Ron DeSantis has his hands in a lot of pots right now. He’s resembling an octopus as he attempts to snatch Disney’s special rights in the Sunshine State. The disagreement between the corporation and the governor started when Disney publicly pushed back against the “Don’t Say Gay” law that Governor DeSantis championed in Florida.
Subsequently, Disney pushed backed by reneging on a huge money-making development that would have brought in 2000 high-paying jobs and considerable tax revenue to Florida. Undoubtedly, central Florida’s bulk revenue stems from tourists.
“I think DeSantis has more to lose, as this incident made apparent, depending on whether, as a fairly skilled politician, he can somehow put a good face on this,” Richard Foglesong, a leading expert on Walt Disney World’s history and politics, told Insider last week.insider
Nevertheless, DeSantis says he will not back down from his position in this fight.

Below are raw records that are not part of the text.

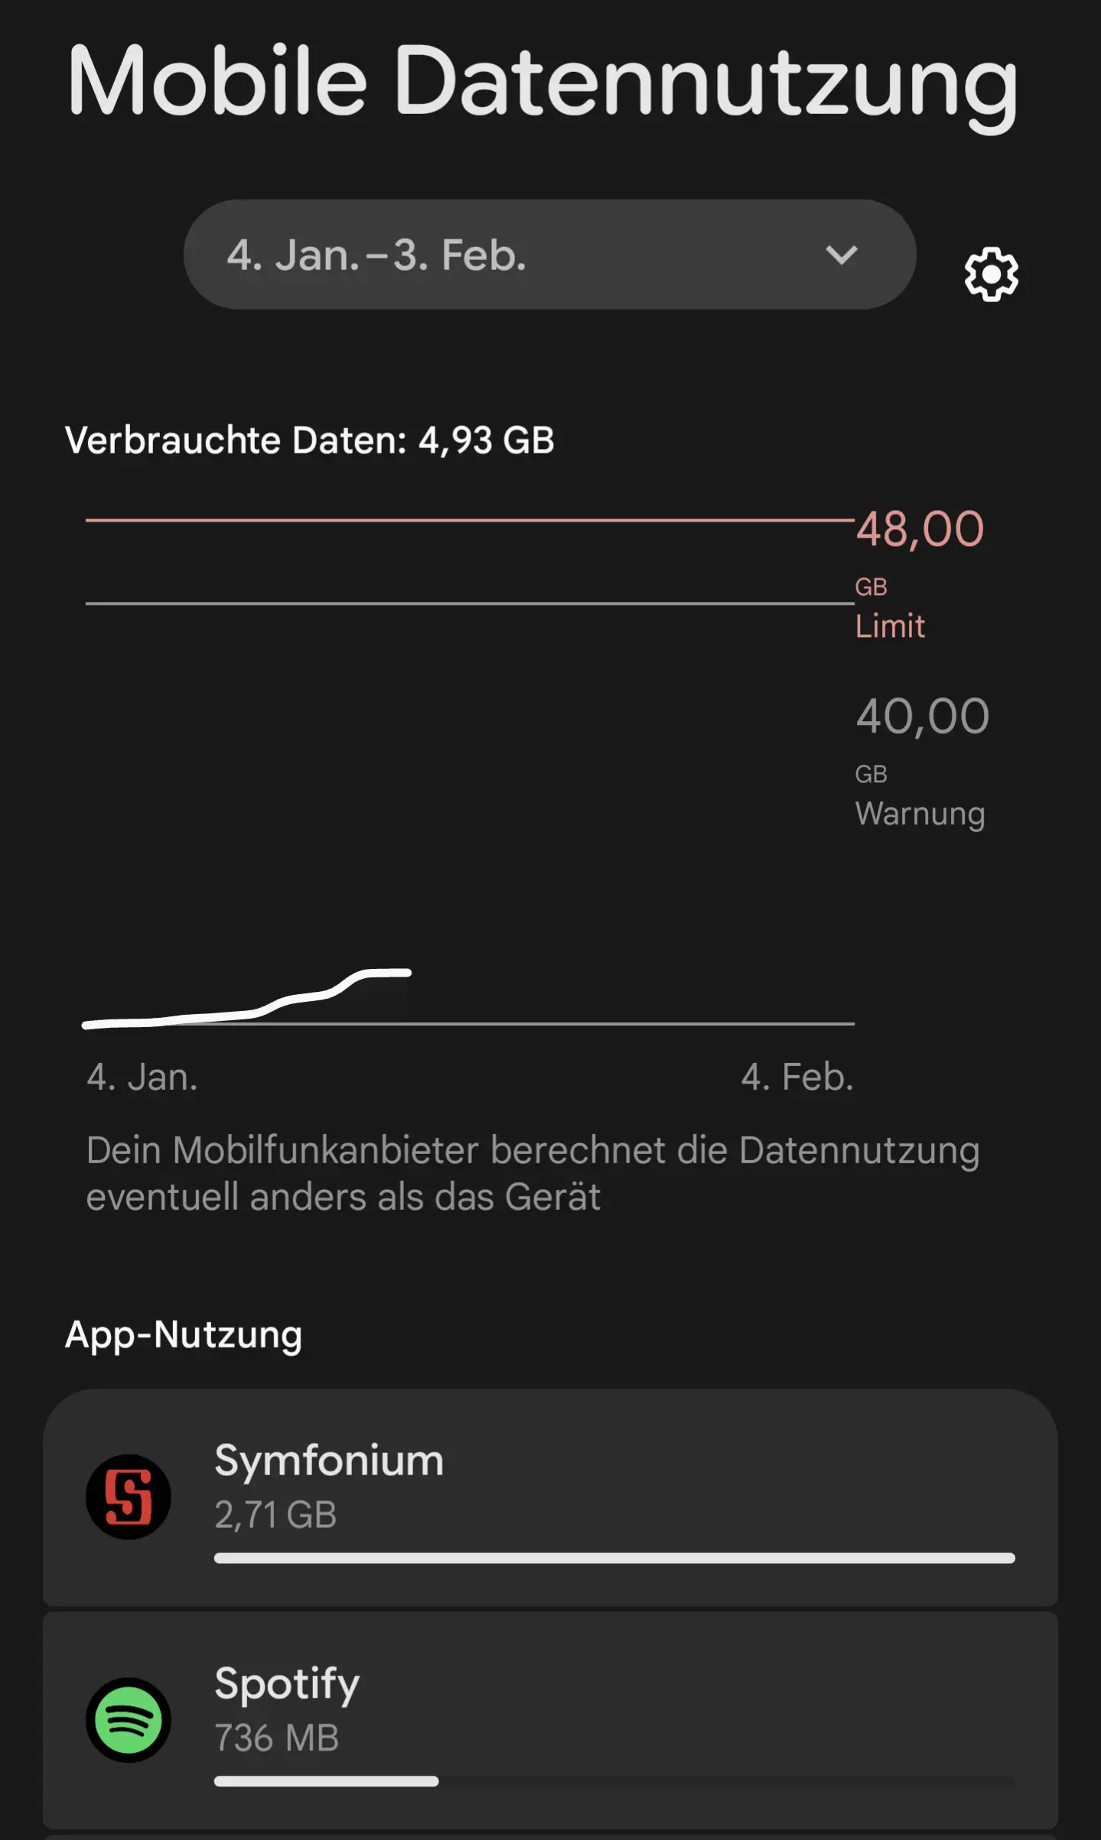The width and height of the screenshot is (1101, 1840).
Task: Tap the green Spotify app icon
Action: (128, 1720)
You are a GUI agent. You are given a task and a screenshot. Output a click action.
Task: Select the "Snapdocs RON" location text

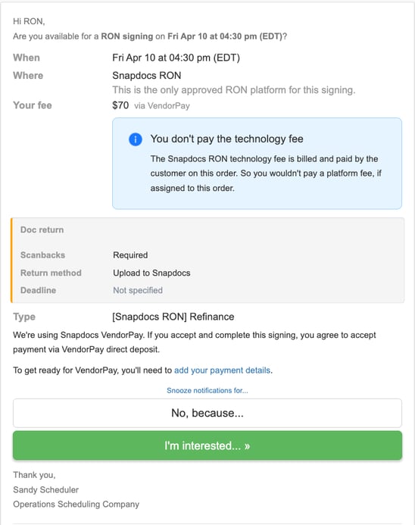(147, 76)
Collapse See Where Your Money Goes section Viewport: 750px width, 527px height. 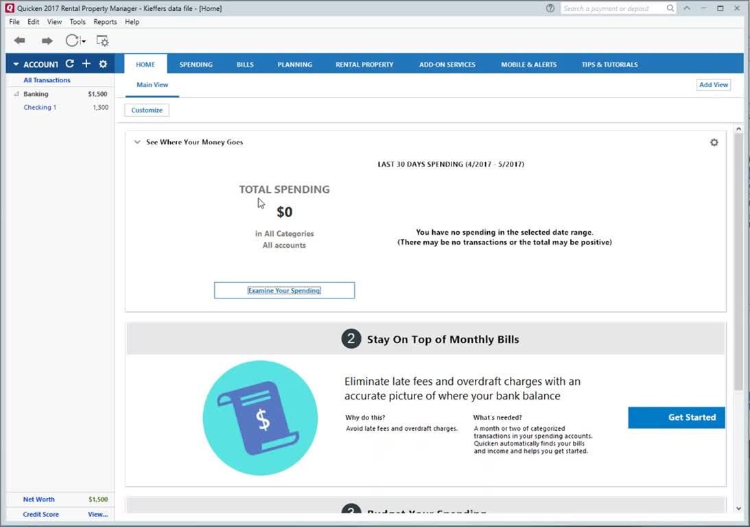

But he may want to re-think this since a study by Oxford Economics said that Orlando tourism generated $75.2 billion for central Florida in 2018. Granted, while that includes other attractions, Disney dominates the area’s tourism with four theme parks and two water parks.
Additionally, the study also said Orlando tourism accounted for nearly half a million jobs, bringing in $5.8 billion in state and local tax revenue for public safety, infrastructure, schools, and more.
Finally, Disney said it employed 75,000 people in Florida — which made it the state’s second-largest private employer behind the Publix grocery-store chain, according to the Florida Department of Economic Opportunity.